Because you're ssh'd into one box watching one run, and you don't want a browser,
a server process, or a cloud account in the loop. mlglance is the gap between the
web trackers (semantics, but heavyweight) and the terminal plot libraries
(lightweight, but no training awareness):
| browser? | server / account? | ML verdict? | names best checkpoint? | SSH / tmux native? | |
|---|---|---|---|---|---|
| mlglance | no | no | yes — converging / overfitting / diverging | yes | yes |
| TensorBoard | yes | local server | no | no | needs port-forwarding |
| Weights & Biases | yes | cloud account | no | no | no |
| plotext / asciichartpy | no | no | no — plot only | no | yes |
- A validation-driven verdict —
converging/overfitting/diverging/plateaued, anchored to the generalization signal (validation), not the noisy per-step train loss.
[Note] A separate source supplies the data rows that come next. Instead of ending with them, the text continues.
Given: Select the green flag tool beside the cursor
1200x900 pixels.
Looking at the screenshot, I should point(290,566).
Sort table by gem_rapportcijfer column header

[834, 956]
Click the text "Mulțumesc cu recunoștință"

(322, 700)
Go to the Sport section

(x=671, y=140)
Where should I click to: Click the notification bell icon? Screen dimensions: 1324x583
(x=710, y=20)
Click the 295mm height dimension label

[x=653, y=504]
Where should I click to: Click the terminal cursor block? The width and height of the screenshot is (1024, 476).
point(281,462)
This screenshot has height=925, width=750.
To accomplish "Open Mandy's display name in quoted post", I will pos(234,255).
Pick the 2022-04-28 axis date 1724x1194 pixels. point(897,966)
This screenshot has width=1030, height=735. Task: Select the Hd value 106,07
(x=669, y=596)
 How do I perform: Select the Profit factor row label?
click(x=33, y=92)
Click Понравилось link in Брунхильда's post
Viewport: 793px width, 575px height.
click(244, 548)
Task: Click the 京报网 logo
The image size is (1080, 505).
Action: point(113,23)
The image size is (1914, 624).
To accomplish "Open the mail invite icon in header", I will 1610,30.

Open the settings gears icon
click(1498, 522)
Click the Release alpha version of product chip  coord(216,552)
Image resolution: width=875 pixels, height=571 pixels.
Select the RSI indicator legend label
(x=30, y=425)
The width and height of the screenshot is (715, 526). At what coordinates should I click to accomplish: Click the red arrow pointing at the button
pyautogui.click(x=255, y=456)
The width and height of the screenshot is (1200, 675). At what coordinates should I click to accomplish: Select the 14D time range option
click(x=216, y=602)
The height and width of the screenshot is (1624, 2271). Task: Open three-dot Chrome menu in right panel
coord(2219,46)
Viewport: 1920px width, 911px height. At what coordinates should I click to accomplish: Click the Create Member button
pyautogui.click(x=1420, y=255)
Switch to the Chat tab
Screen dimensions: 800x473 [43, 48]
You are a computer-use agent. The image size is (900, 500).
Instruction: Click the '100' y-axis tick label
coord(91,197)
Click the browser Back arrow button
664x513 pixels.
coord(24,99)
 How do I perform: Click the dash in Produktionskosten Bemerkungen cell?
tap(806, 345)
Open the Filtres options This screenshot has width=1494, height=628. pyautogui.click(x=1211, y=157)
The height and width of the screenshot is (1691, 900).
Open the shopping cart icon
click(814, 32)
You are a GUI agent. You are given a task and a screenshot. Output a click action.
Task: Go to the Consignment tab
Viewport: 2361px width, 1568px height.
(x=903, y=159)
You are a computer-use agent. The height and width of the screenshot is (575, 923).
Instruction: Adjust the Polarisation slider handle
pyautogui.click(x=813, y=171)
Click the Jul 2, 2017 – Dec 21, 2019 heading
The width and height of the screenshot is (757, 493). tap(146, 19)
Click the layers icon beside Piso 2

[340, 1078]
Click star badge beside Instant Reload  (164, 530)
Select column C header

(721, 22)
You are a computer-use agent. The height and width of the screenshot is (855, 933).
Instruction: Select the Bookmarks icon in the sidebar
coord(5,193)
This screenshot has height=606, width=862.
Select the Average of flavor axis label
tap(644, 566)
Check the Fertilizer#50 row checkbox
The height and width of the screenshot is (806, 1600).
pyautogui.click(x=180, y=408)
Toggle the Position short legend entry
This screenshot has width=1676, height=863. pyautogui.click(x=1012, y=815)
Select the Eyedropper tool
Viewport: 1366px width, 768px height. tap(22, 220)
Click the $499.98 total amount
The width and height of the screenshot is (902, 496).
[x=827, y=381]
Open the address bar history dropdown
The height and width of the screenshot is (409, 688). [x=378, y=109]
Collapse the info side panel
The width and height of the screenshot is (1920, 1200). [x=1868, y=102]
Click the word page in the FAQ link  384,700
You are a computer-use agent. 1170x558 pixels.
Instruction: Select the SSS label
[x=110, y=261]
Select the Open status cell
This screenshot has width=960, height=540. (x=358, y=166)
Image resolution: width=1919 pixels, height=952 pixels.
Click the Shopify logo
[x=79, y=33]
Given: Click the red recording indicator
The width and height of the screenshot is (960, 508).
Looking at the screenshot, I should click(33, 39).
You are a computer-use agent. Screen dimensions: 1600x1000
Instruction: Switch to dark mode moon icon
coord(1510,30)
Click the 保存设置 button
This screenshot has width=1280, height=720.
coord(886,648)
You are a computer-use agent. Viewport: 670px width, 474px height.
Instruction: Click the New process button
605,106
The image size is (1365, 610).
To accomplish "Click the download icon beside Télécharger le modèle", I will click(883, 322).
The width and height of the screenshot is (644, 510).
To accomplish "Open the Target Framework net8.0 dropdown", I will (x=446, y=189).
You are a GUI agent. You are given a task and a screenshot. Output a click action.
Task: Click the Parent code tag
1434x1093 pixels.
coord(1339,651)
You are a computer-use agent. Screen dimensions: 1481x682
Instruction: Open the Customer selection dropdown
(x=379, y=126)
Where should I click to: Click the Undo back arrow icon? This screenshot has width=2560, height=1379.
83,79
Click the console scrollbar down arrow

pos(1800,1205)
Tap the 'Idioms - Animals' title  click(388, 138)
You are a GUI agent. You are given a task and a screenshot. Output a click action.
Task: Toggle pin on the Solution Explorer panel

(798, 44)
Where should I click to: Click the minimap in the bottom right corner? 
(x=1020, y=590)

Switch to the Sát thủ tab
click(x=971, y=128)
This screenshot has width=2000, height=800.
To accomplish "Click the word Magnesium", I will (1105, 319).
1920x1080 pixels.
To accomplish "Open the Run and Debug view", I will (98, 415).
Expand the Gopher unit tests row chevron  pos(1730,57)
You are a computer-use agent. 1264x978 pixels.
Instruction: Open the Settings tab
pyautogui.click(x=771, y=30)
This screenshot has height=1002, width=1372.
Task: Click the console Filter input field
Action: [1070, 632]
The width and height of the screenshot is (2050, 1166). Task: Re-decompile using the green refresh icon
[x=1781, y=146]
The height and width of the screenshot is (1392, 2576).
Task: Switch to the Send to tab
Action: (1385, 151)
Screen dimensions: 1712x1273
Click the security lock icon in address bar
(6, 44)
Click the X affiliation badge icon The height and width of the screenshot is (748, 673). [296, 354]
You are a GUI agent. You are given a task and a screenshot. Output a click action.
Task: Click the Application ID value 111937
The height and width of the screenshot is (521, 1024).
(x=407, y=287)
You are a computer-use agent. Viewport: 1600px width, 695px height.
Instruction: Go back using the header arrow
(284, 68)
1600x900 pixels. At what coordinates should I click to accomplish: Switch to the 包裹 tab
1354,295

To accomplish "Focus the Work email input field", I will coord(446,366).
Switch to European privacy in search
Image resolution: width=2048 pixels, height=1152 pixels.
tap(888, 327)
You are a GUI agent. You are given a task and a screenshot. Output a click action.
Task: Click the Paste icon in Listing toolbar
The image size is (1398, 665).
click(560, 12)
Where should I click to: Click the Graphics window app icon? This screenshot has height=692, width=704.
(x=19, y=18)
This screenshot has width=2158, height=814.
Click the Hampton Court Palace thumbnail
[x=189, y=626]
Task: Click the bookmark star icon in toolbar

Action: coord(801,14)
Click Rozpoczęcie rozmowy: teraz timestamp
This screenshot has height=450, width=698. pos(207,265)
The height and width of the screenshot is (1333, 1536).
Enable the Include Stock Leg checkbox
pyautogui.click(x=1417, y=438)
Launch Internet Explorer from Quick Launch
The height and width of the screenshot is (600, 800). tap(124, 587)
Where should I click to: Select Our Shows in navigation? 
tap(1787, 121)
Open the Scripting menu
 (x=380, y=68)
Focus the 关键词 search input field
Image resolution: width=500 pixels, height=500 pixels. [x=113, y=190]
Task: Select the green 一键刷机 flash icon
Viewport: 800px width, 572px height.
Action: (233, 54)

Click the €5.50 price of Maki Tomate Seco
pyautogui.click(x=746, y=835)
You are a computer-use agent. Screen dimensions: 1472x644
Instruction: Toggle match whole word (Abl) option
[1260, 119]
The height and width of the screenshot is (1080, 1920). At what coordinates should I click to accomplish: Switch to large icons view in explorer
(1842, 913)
When val stops improving it names the val-optimal checkpoint so you know which one to keep. - A high-fidelity loss curve via plotext —
braille-density train scatter + EMA trend + eval points + a best-val reference line,
real numbered axes, log-scale (
--log-y), sized to fill the pane. Falls back to a zero-dependency ASCII renderer when plotext isn't available or you pass--ascii/--no-color(and the dashboard tells you which backend drew it). - Honest progress + ETA — auto-detects the total step count from the running
trainer's
--steps/--max-steps; a real bar + ETA, or an explicit over-run notice rather than a fake 100%. - Throughput & health — tokens/sec, step-time creep, peak RAM, gradient norm —
whatever your trainer logs. Surfaces a
HEALTHY/WATCHflag. - Zero config — metric-key aliases (
step/global_step,loss/train_loss,eval_loss/val_loss, …), eval cadence, and terminal size are all auto-detected. The dashboard re-fits on resize, so nothing scrolls off.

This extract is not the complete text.